Ansley’s aunt contacted her last fall and encouraged her to enter a contest sponsored by AAA-The Auto Group, AmaWaterways and Allianz Global Assistance. The “Discovery Crew” contest winners take a week-long educational river cruise, and the cruise, airfare, travel insurance and money for passports is all provided for the student and a parent or guardian. The contest is open to all eighth-graders from the 14 states that AAA serves. Students were required to answer three essay questions and submit a selfie, showing their passion for travel.

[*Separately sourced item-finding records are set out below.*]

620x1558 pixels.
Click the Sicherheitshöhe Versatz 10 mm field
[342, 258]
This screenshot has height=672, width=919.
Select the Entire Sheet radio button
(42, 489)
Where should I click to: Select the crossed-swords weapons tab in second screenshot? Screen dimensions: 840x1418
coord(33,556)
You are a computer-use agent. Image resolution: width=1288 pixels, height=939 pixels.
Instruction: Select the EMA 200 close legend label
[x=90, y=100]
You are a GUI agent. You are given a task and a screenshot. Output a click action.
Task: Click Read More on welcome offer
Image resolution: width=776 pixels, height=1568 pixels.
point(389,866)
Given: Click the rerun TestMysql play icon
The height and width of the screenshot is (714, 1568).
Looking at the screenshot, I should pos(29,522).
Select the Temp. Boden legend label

“We were amazed by the passionate responses from the many students who expressed their interest in going on this trip,” said Debbie Haas, vice president of Travel for AAA – The Auto Club Group. “The winners chosen are different in many ways, but each share a similar enthusiasm for travel. Soon these students will immerse themselves in different cultures and see what it’s like to be an eighth-grader in two different countries. The students who attended the previous trip called this a life-changing experience, so we are excited to share this opportunity with another group of people.”
This was the second time AAA-The Auto Group sponsored the contest, and a total of 60 winners were selected last fall. Ansley was the only winner chosen in Georgia.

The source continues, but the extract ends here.